Combined analysis of transposable elements and structural variation in maize genomes reveals genome contraction outpaces expansion

High-quality genome assemblies for the 26 Nested Association Mapping (NAM) inbred founder lines were downloaded from MaizeGDB (https://www.maizegdb.org/genome). AnchorWave v1.0.1 was used to perform pairwise whole genome alignments to compare each of the NAM inbred genomes to the B73 reference genome (included in the NAM founder line set) for a total of 25 pairwise whole-genome alignments via the 'genoAli' command and '-IV' parameter. The MAFToGVCF plugin of tassel v5.2.82 was used to reformat genome alignments in MAF format into variant calling records in GVCF format. Both the MAF and GVCF formats are provided here.

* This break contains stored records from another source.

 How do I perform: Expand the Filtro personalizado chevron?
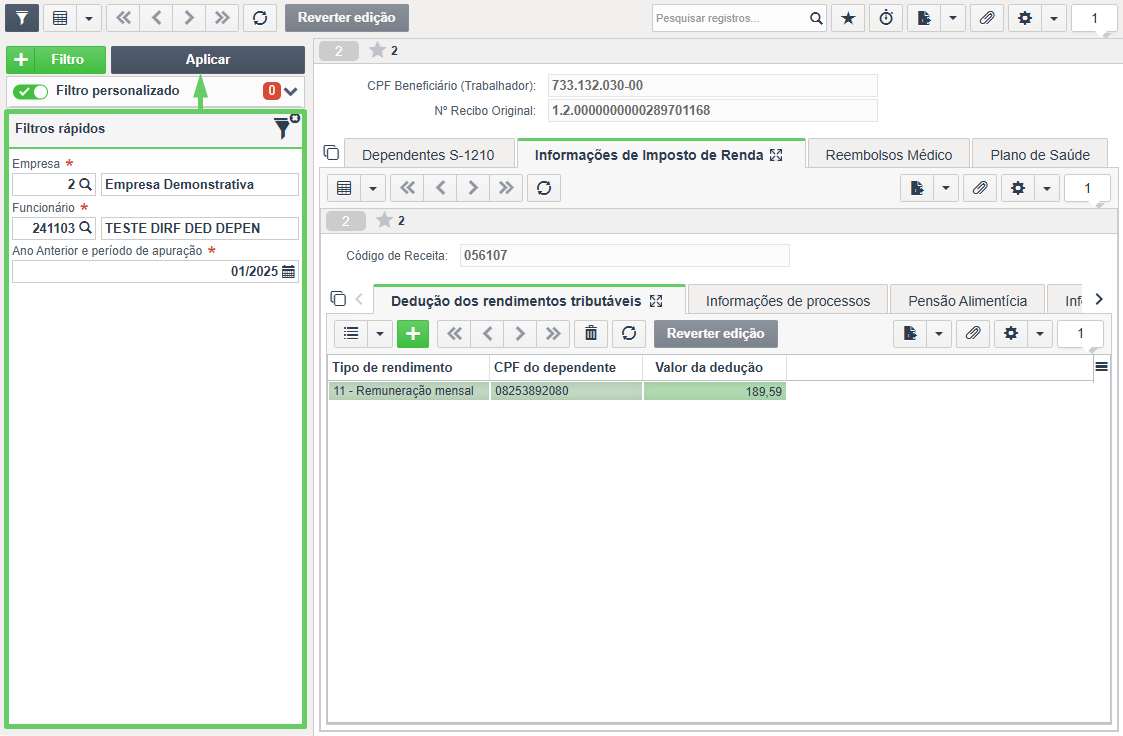(x=290, y=91)
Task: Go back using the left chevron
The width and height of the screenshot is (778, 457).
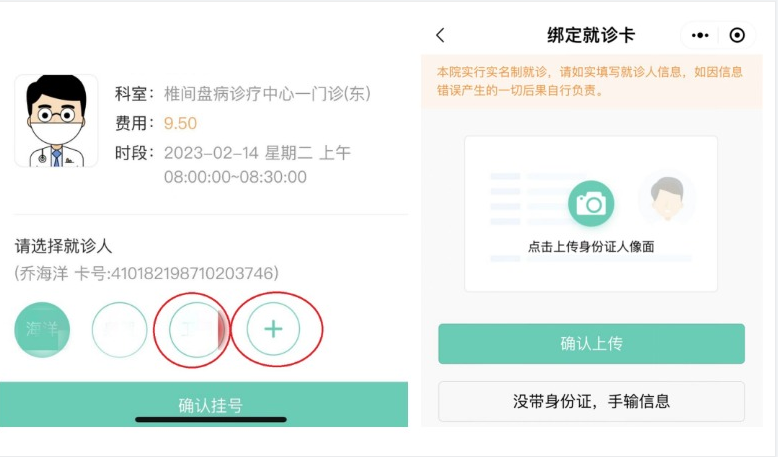Action: [x=441, y=36]
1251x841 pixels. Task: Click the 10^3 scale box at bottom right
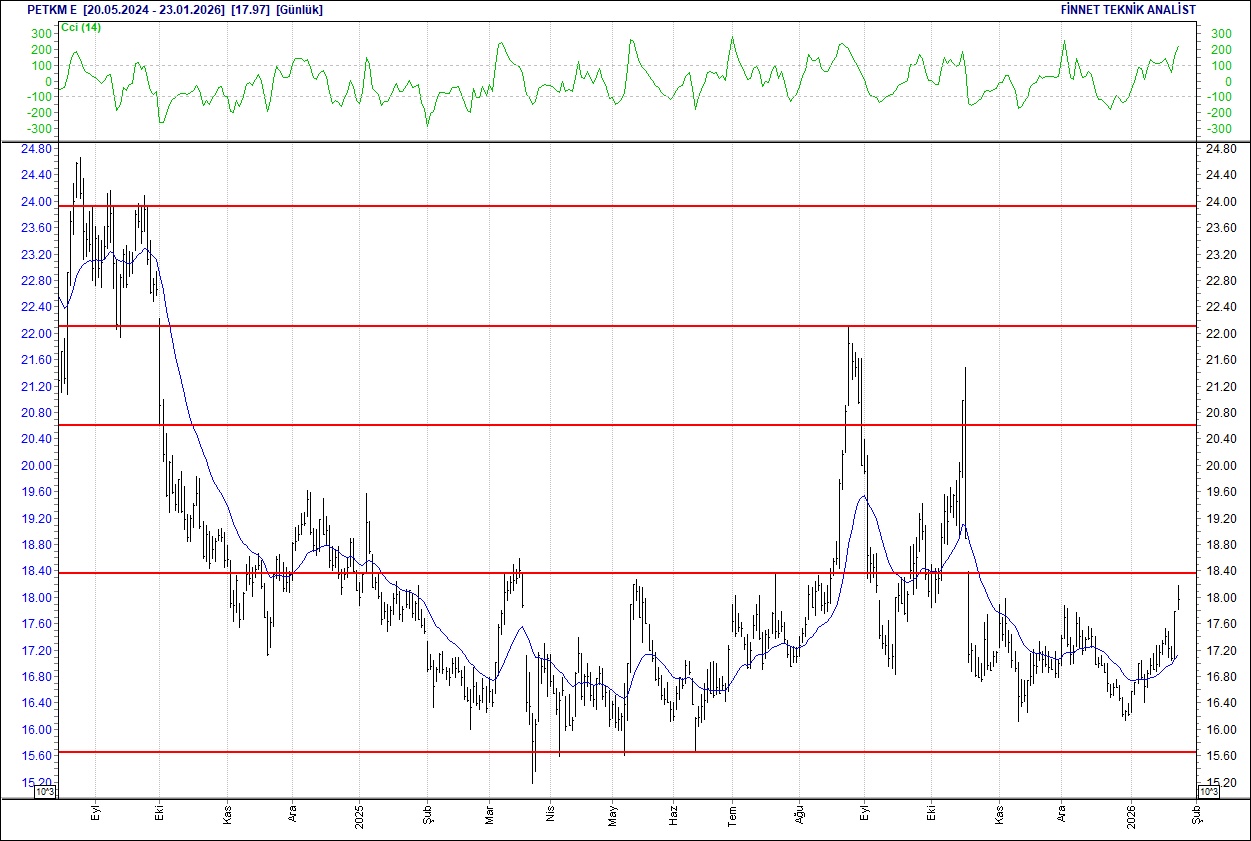point(1208,792)
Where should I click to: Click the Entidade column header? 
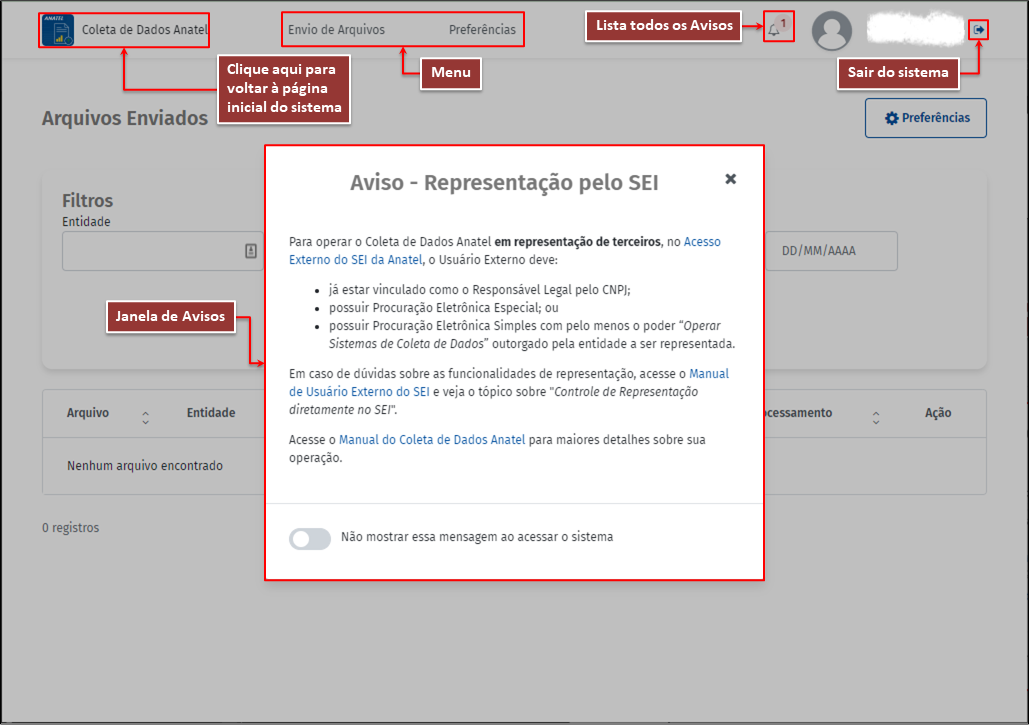click(210, 413)
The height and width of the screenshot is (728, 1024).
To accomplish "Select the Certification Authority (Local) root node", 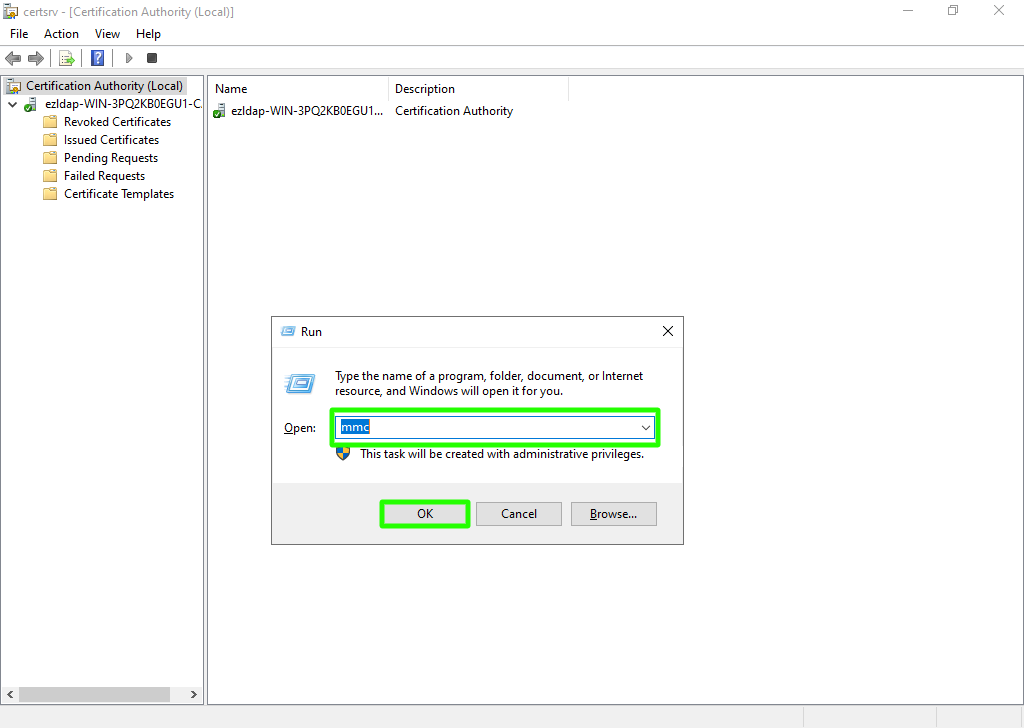I will tap(104, 86).
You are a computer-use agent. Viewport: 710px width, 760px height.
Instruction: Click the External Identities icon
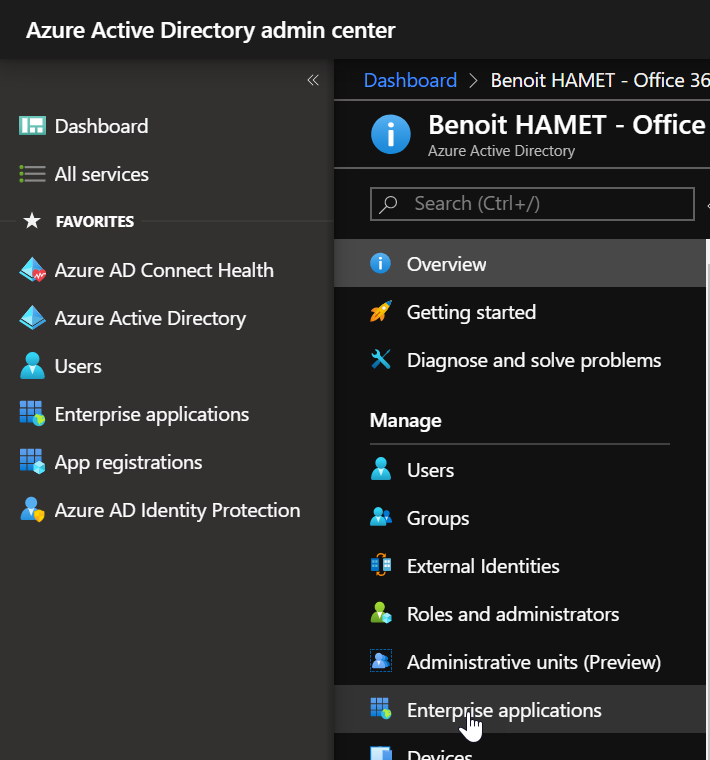tap(381, 566)
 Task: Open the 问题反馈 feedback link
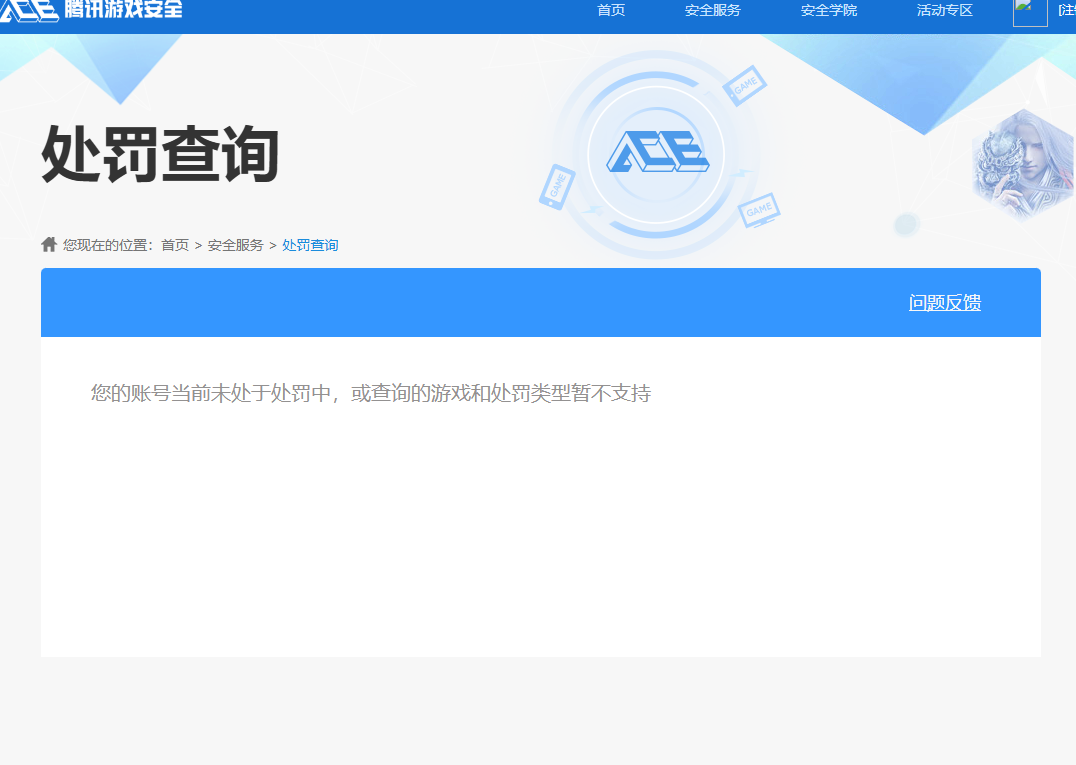[x=945, y=302]
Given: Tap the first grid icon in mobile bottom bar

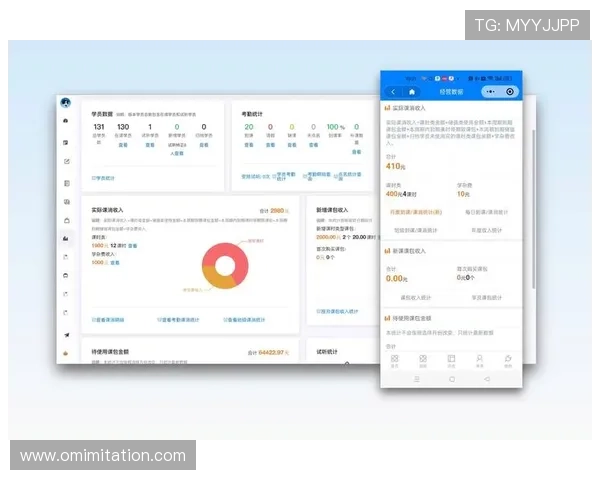Looking at the screenshot, I should 394,360.
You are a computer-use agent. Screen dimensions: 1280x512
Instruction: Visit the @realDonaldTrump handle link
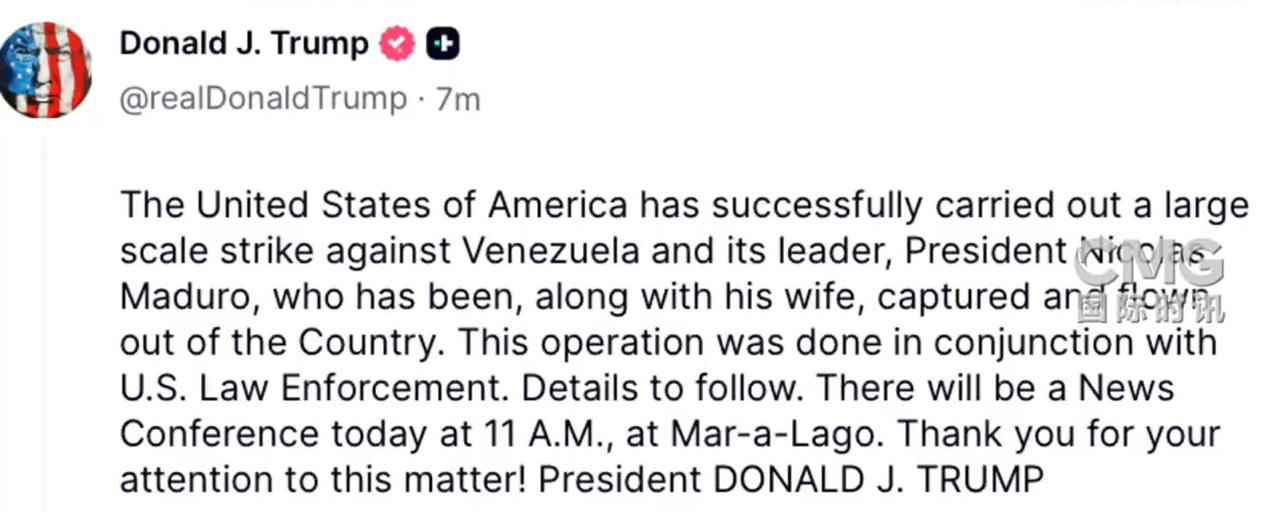coord(264,99)
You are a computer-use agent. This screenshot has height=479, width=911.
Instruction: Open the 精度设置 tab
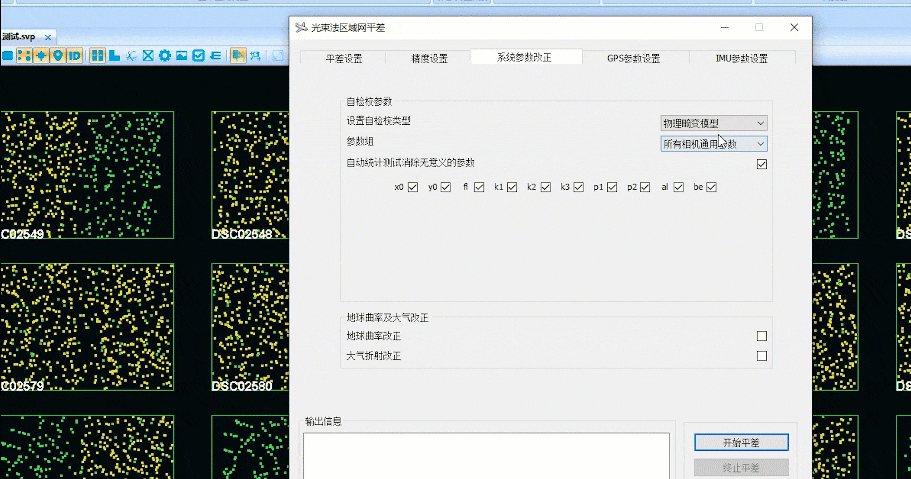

TE annotations, gene annotations, and gene synteny calls were downloaded from MaizeGDB. TE and gene annotations were downloaded from https://maizegdb.org/NAM_project, while synteny classifications for the NAM genes were downloaded from https://ars-usda.app.box.com/v/maizegdb-public/folder/186350887665. Scripts used to filter publicly available datasets and to generate new data can be found on GitHub at https://github.com/mam737/PolymorphicTEs_NAM along with a README detailing what each script does.